• **Work item**
Verbatim copy without pictures. Please print every entry as it stands.
_ _ _ _ _ _ _
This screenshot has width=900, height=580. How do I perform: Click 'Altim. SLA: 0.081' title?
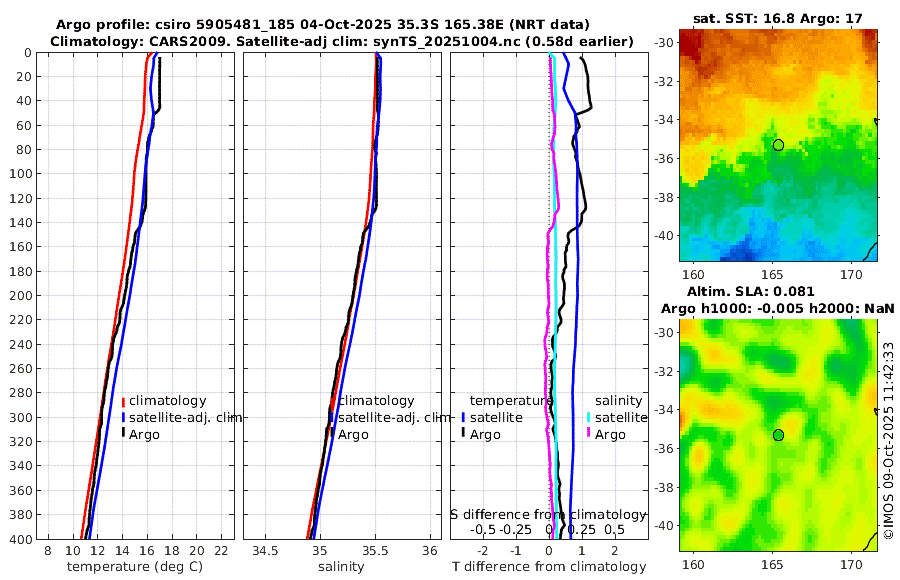pyautogui.click(x=751, y=292)
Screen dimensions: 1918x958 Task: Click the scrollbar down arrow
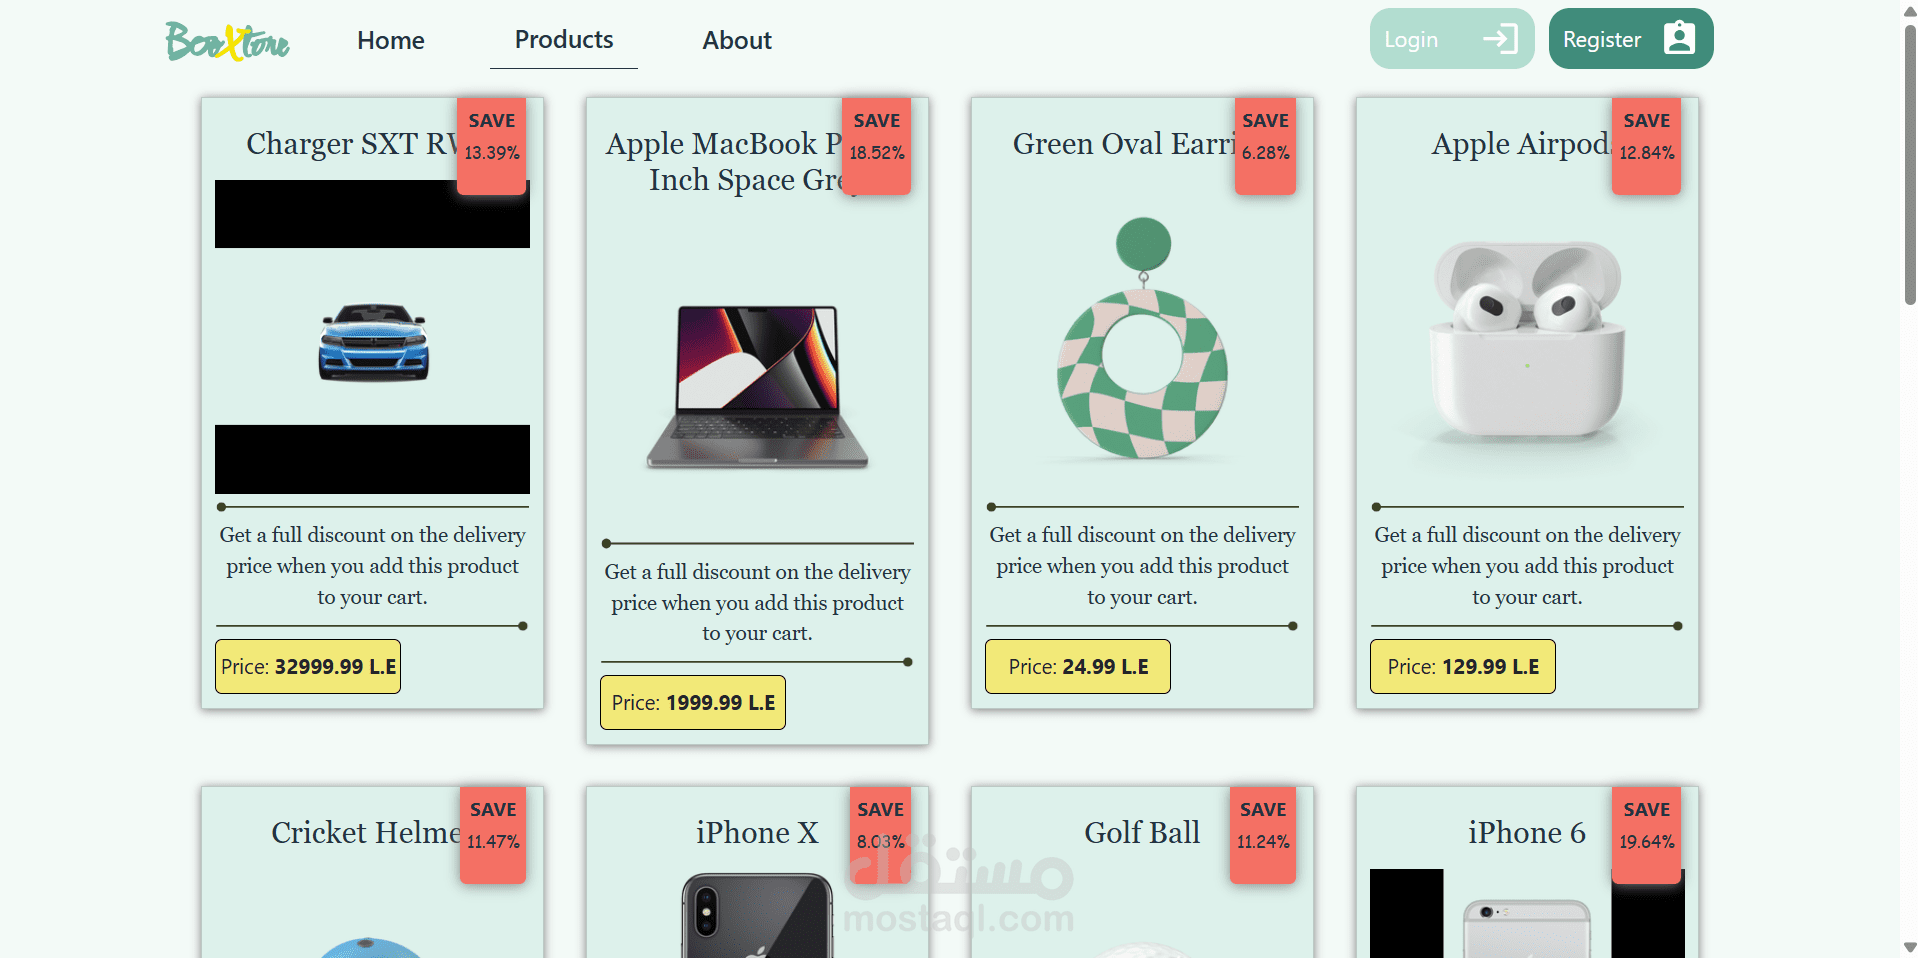1909,947
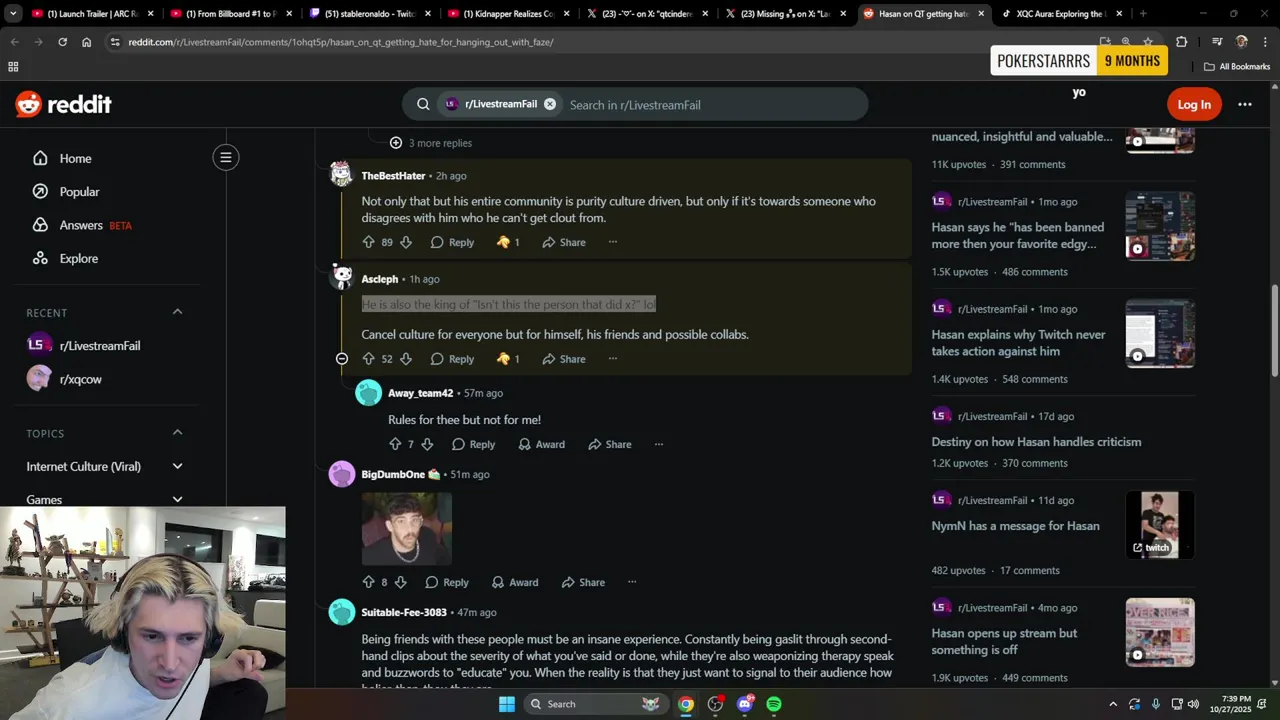This screenshot has width=1280, height=720.
Task: Collapse the RECENT section
Action: point(177,312)
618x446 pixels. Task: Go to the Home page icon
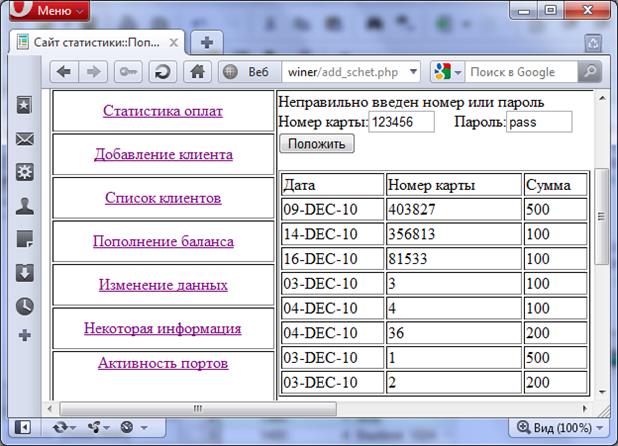tap(197, 72)
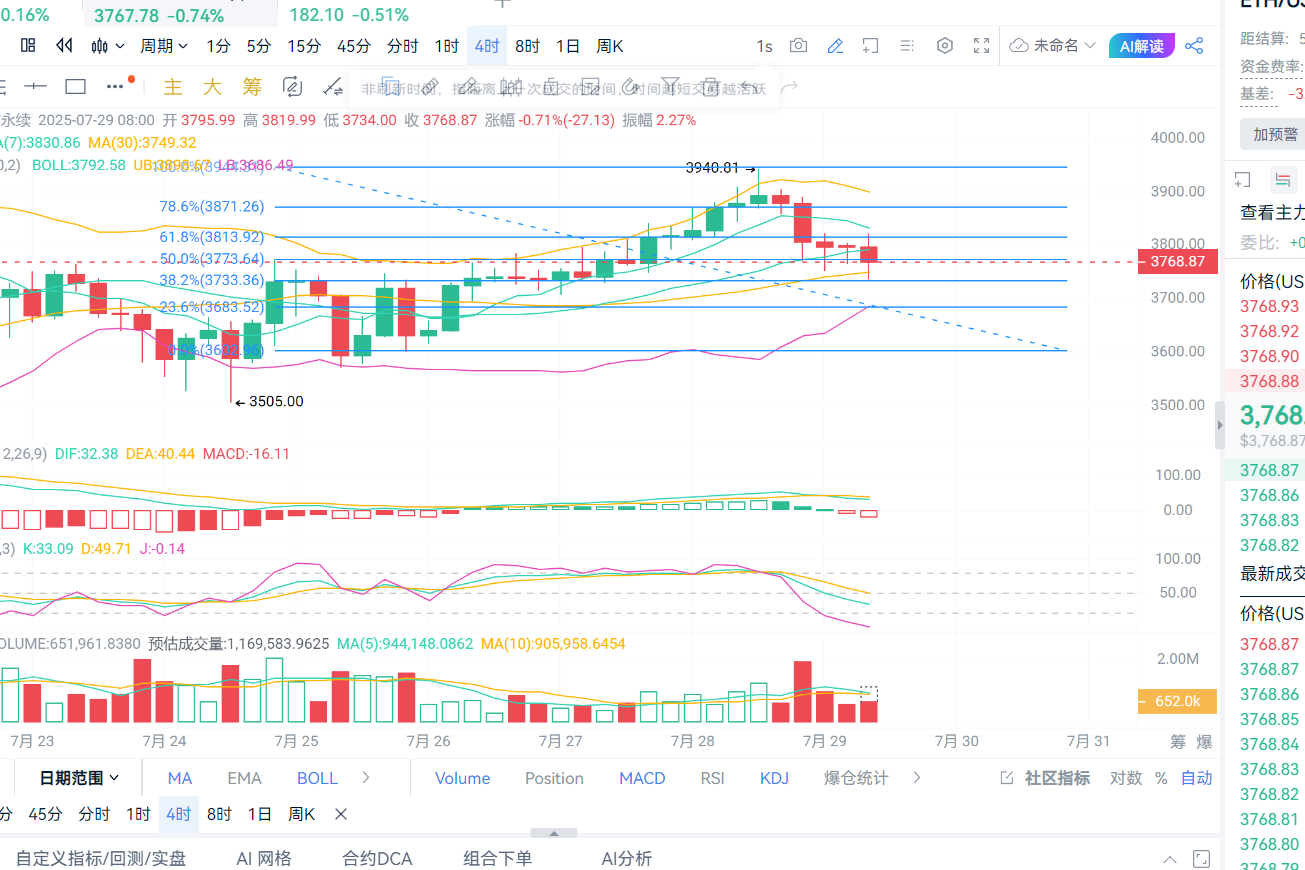The image size is (1305, 870).
Task: Open the 未命名 template dropdown
Action: pyautogui.click(x=1053, y=46)
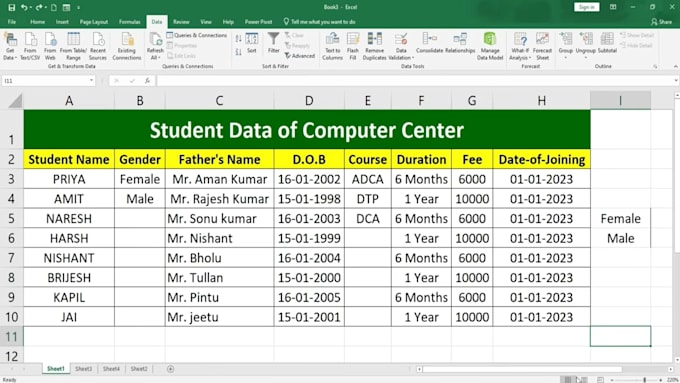Adjust the zoom slider in the status bar

point(644,380)
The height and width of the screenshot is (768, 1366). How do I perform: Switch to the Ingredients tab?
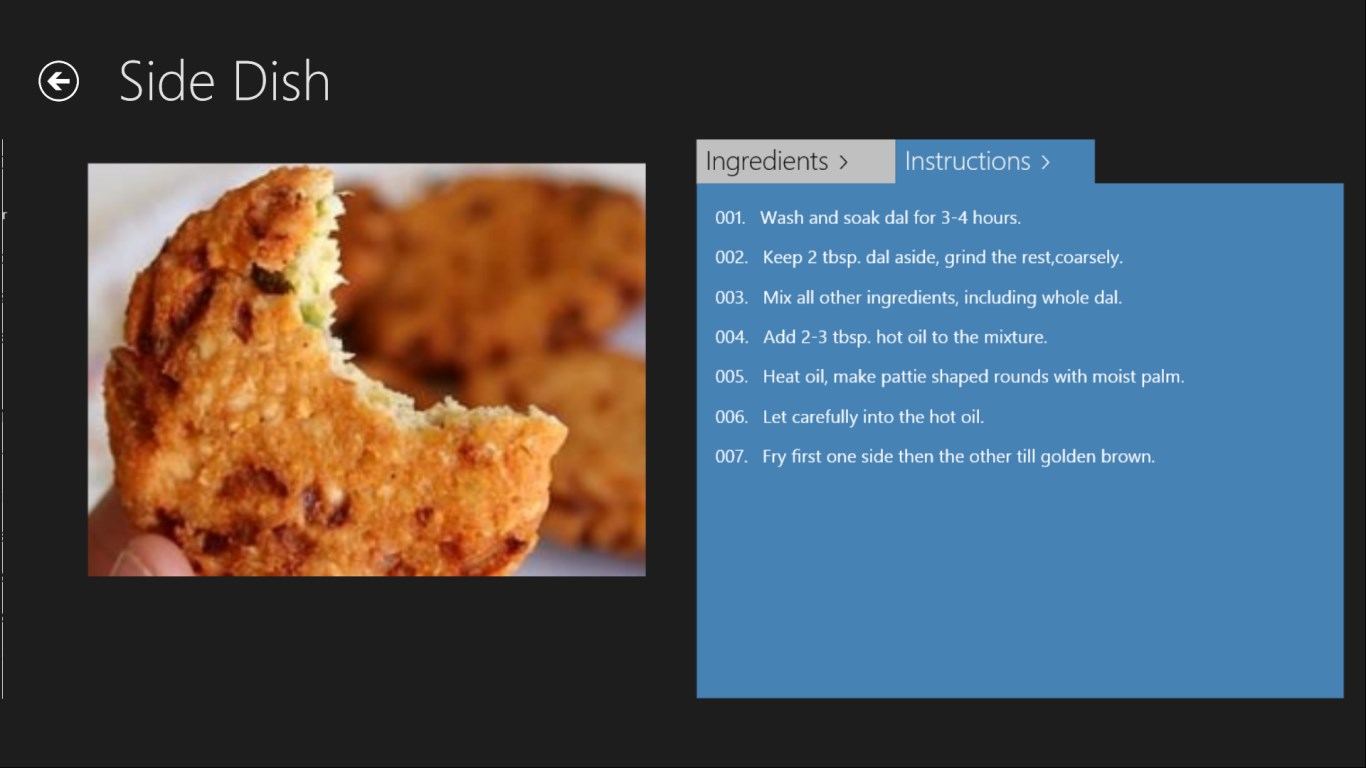coord(767,161)
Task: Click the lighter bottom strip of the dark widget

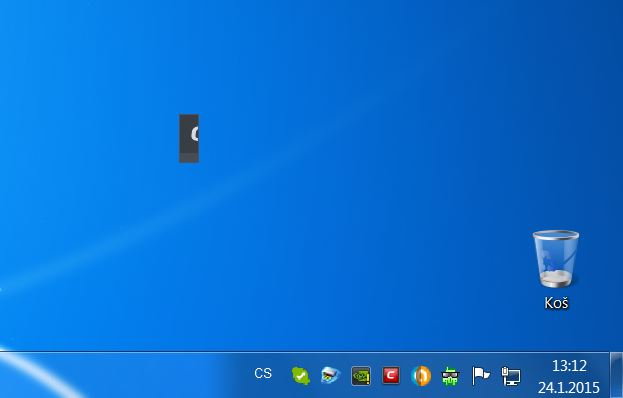Action: coord(189,157)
_ _ _ _ _ _ _
• **Solved exercise**
This screenshot has width=900, height=580. How do I perform: Click 'Altim. SLA: 0.081' title?
pyautogui.click(x=751, y=292)
Screen dimensions: 1918x958 Task: Click the scrollbar down arrow
1909,947
This screenshot has width=1280, height=720.
Task: Collapse the RECENT section
Action: point(177,312)
618x446 pixels. Task: Go to the Home page icon
tap(197, 72)
The image size is (1305, 870).
Task: Open the 未命名 template dropdown
Action: pyautogui.click(x=1053, y=46)
Adjust the zoom slider in the status bar

point(644,380)
The height and width of the screenshot is (768, 1366). How do I perform: Switch to the Ingredients tab?
coord(767,161)
Task: Click the lighter bottom strip of the dark widget

Action: coord(189,157)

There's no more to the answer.